EXERCISE PROMPT – Arrange each line of the rows below as a Markdown table with the columns "No." and "Line text", numbering the lines and skipping any blank ones. Leave the pictures out of the answer.

DATA SHOWN –
# # # # #

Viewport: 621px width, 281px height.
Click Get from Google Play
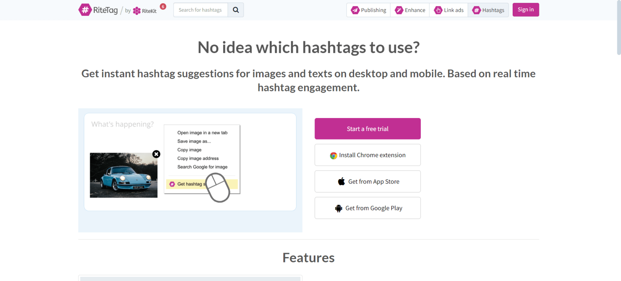(367, 208)
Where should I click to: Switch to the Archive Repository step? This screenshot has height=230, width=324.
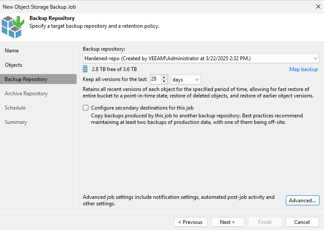point(26,94)
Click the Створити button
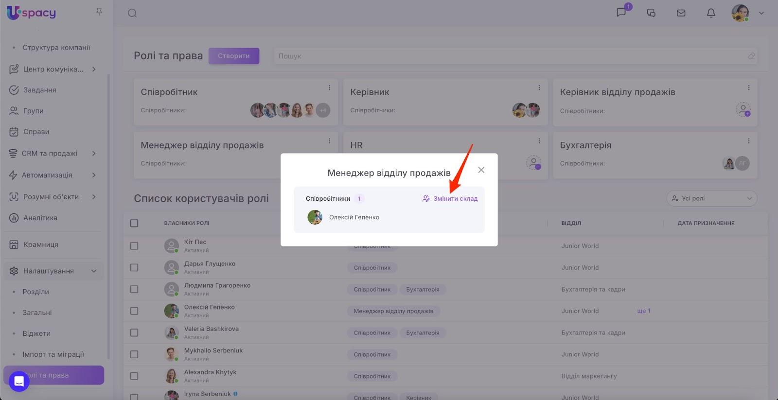This screenshot has height=400, width=778. 234,56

# # # # #

COMPLETE ANSWER –
| No. | Line text |
|---|---|
| 1 | Viewport: 621px width, 281px height. |
| 2 | Click Get from Google Play |
| 3 | (367, 208) |
| 4 | Where should I click to: Switch to the Archive Repository step? This screenshot has height=230, width=324. |
| 5 | point(26,94) |
| 6 | Click the Створити button |
| 7 | This screenshot has height=400, width=778. 234,56 |